• _TASK TO CARRY OUT_
Retype every line from the one containing "This screenshot has" through the last line of the records below, both included; leave out the pictures.

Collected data
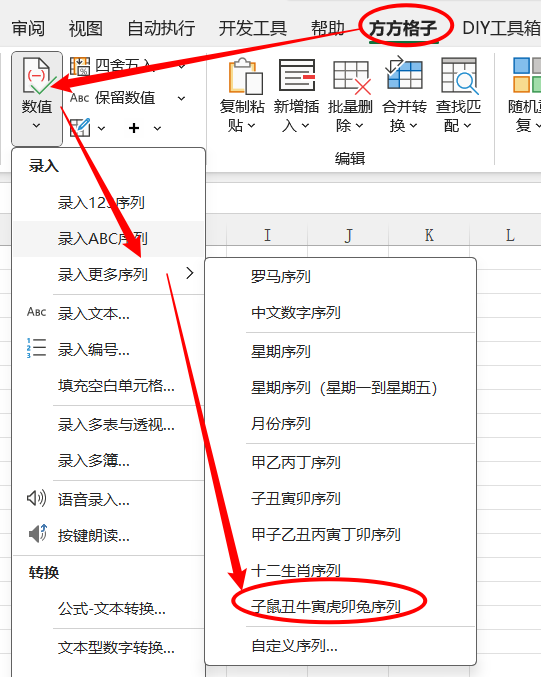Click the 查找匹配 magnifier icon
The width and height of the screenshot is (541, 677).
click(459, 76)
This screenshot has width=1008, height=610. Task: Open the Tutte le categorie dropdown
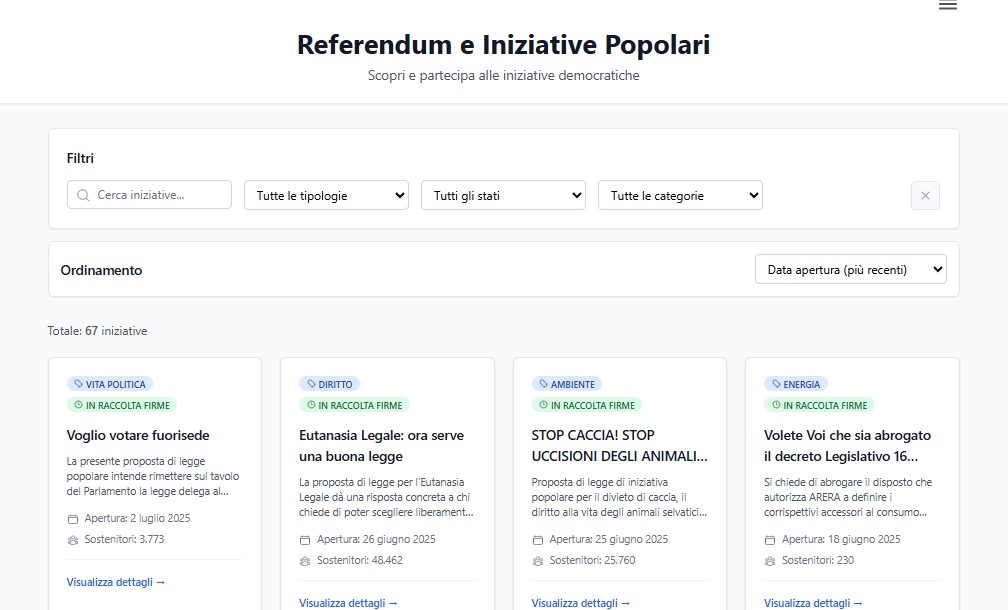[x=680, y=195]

• _ANSWER TO THE PROBLEM_
This screenshot has width=1008, height=610. Task: Open the Tutte le categorie dropdown
[x=680, y=195]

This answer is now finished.